Dix équipes d'architectes ont dessiné les plans futuristes d'une capitale inchangée depuis le Second Empire ou presque. Nicolas Sarkozy, comme tous ses prédécesseurs, désire laisser un héritage pharaonique aux Parisiens.

Dix équipes d'architectes ont dessiné les plans futuristes d'une capitale inchangée depuis le Second Empire ou presque. Nicolas Sarkozy, comme tous ses prédécesseurs, désire laisser un héritage pharaonique aux Parisiens.

Si vous allez à Paris dans les mois qui viennent, voici une activité intéressante - et gratuite. À l'intérieur du Palais de Chaillot, face à la tour Eiffel, la Cité de l'architecture et du patrimoine vous propose jusqu'au 22 novembre une passionnante exposition sur le «Grand Paris» - virtuel - XXIe siècle.

Plus exactement sur les projets futuristes de 10 célèbres architectes français ou étrangers, de Richard Rogers à Jean Nouvel ou Christian de Portzamparc.

Le Grand Paris, c'est LE projet de Nicolas Sarkozy qui, comme tous ses prédécesseurs, a l'ambition de laisser une trace pharaonique de sa présidence. Après le Grand Louvre et la Bibliothèque de France de Mitterrand, le Musée des arts premiers de Chirac - entre autres -, voici sans doute le projet architectural le plus ambitieux de tous.

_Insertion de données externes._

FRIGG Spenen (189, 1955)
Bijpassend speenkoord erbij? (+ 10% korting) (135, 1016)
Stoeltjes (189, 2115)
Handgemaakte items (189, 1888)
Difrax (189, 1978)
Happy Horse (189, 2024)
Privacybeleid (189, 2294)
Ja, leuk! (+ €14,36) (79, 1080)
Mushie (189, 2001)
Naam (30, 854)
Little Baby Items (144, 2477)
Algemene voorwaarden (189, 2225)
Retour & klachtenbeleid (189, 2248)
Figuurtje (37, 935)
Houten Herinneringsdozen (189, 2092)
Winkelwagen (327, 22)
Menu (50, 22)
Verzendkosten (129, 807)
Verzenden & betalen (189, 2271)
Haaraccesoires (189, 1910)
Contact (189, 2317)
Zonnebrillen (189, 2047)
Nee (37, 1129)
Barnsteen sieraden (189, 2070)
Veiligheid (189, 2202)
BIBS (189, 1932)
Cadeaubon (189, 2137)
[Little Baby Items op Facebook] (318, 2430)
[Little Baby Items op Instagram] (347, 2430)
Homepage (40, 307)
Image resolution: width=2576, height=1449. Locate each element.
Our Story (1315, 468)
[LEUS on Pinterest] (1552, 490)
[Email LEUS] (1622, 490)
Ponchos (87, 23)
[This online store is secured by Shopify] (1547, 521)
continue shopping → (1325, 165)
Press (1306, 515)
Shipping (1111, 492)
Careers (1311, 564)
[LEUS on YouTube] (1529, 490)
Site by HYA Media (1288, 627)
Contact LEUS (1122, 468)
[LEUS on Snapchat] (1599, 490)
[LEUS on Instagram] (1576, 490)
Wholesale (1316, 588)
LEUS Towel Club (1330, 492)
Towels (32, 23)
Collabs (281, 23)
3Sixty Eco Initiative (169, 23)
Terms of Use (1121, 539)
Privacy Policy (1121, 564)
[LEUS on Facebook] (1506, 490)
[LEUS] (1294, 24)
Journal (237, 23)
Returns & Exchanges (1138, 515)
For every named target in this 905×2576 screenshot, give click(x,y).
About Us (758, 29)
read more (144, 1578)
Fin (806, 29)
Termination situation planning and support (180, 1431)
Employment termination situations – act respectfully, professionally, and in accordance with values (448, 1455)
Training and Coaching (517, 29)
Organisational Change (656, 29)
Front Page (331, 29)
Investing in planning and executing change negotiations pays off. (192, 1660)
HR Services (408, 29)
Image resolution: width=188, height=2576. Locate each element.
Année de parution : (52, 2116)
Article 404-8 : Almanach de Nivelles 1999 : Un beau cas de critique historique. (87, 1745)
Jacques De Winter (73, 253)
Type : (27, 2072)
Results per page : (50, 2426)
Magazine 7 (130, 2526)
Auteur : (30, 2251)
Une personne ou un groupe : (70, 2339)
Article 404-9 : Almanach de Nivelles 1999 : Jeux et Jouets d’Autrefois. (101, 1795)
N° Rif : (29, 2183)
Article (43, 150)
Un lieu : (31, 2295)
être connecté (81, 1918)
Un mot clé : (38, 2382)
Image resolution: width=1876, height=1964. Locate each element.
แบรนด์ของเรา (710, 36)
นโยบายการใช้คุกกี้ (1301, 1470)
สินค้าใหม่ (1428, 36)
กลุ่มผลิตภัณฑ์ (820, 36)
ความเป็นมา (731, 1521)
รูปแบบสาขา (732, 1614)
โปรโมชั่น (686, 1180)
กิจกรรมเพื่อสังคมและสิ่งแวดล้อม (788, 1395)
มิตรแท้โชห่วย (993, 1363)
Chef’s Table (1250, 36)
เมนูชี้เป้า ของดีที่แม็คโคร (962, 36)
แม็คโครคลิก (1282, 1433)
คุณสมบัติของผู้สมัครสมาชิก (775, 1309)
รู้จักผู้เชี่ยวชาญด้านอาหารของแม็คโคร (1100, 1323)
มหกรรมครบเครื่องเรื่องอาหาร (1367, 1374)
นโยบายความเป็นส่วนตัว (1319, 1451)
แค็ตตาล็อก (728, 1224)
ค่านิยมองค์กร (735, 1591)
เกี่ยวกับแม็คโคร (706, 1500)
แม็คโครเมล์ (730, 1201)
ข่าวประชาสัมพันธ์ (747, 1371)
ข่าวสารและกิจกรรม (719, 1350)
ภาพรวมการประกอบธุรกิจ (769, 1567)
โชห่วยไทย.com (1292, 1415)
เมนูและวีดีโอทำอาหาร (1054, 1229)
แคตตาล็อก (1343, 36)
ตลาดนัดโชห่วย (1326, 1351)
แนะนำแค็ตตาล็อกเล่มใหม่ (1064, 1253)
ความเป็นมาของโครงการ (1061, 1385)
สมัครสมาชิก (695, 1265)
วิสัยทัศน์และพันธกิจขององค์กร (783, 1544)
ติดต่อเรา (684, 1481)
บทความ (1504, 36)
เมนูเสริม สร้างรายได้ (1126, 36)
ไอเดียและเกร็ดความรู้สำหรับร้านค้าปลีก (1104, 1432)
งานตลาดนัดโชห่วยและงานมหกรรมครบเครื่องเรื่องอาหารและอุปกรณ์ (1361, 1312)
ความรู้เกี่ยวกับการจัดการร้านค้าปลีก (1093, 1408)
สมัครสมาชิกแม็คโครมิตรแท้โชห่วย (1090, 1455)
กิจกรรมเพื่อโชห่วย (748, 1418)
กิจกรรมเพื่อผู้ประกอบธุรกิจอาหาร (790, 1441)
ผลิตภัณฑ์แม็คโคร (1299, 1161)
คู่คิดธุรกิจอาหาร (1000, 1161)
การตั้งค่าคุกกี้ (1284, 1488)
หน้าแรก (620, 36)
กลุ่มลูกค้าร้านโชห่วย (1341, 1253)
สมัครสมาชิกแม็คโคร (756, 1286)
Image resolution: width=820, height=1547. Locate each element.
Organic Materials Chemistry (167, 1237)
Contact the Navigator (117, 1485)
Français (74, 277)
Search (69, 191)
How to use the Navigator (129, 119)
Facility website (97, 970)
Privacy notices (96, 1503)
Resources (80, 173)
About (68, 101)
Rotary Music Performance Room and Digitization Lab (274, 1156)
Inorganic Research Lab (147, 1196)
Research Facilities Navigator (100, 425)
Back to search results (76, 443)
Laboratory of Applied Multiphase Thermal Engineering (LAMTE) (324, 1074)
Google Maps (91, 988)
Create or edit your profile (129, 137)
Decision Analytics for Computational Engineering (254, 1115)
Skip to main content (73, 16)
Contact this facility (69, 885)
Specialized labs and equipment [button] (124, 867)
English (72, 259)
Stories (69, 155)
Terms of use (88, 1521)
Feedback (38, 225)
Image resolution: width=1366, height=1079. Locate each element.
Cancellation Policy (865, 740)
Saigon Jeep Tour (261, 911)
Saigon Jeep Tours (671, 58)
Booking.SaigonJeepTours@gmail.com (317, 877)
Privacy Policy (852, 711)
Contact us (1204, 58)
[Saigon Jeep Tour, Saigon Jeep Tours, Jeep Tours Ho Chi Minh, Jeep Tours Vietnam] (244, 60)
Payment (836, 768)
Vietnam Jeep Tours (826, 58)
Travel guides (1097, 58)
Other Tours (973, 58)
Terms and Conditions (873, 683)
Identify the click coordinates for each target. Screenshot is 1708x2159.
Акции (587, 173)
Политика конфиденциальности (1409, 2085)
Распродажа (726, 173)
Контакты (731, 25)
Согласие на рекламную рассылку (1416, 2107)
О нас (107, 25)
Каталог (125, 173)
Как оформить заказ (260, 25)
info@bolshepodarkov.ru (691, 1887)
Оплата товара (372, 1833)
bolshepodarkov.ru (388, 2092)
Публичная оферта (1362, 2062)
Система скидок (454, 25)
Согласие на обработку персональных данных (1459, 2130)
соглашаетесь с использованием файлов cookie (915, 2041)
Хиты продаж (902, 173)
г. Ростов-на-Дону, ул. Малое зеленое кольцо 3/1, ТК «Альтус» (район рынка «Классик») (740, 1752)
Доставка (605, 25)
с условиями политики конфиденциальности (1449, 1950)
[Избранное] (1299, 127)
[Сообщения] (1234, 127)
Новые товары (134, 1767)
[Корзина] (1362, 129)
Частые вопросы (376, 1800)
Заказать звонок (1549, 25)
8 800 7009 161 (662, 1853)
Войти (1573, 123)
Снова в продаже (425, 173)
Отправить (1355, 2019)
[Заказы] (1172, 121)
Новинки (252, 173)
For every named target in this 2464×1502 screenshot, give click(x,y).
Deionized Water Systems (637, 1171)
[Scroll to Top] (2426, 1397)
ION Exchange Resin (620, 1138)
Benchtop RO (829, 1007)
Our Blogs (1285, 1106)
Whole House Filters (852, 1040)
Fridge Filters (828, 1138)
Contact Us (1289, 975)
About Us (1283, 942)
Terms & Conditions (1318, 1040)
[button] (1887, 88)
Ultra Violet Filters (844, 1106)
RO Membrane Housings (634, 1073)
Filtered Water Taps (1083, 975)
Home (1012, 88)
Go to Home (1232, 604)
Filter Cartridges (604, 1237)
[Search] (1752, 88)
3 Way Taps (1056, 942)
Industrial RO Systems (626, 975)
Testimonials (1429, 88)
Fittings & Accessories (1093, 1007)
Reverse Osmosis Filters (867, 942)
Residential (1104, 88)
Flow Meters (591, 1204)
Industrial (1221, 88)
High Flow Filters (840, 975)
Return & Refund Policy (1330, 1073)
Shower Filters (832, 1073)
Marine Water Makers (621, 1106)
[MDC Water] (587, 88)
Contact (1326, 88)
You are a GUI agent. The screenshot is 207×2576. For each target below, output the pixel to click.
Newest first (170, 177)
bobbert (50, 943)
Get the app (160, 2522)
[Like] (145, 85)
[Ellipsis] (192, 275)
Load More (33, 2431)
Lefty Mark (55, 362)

Car il s'agit de redessiner pour le XXIe siècle une métropole de quelque 10 millions d'habitants, dont les grandes structures sont inchangées depuis le Second Empire et les travaux du baron Haussmann.

Pour les architectes, un peu mégalomanes par nature, c'était un cahier des charges de rêve: pendant une année, ils ont planché sur cette grande capitale qui aura 12 ou 15 millions d'habitants au milieu du siècle. Sans d'ailleurs se poser la question du financement de ces travaux gigantesques. Petit détail...

Paris sur mer!

Le projet qui, à l'heure actuelle, a le plus frappé les imaginations est signé par l'équipe d'Antoine Grumbach. Il s'agit tout simplement de relier Paris à la mer, en développant sur 200 kilomètres un grand couloir de développement et de communication qui suivrait le cours de la Seine jusqu'au Havre.

Le fougueux - et ancien gauchiste - Roland Castro veut créer autour du grand parc de la Courneuve, qui est actuellement une zone déshéritée, une sorte de Central Park entouré de gratte-ciel et destiné à accueillir un quartier d'affaires et le ministère de l'Économie et des Finances. Sur l'étang de Gennevilliers - autre banlieue glauque - un nouvel Opéra sur le modèle de Sidney en Australie.

Un autre veut recouvrir de verdure les immeubles et les voies ferrées, créer autour de Paris plusieurs centres urbains attractifs d'un demi-million d'habitants. Un autre encore propose de doubler la superficie des forêts de la région parisienne, de manière à contrebalancer un processus de «densification» de la banlieue, que beaucoup suggèrent.

Le problème de Paris reste cette barrière infranchissable matérialisée par le boulevard périphérique et qui sépare Paris intra-muros - neuf kilomètres sur 15, plus de deux millions d'habitants - du reste de l'Île de France, avec plus de sept millions de personnes.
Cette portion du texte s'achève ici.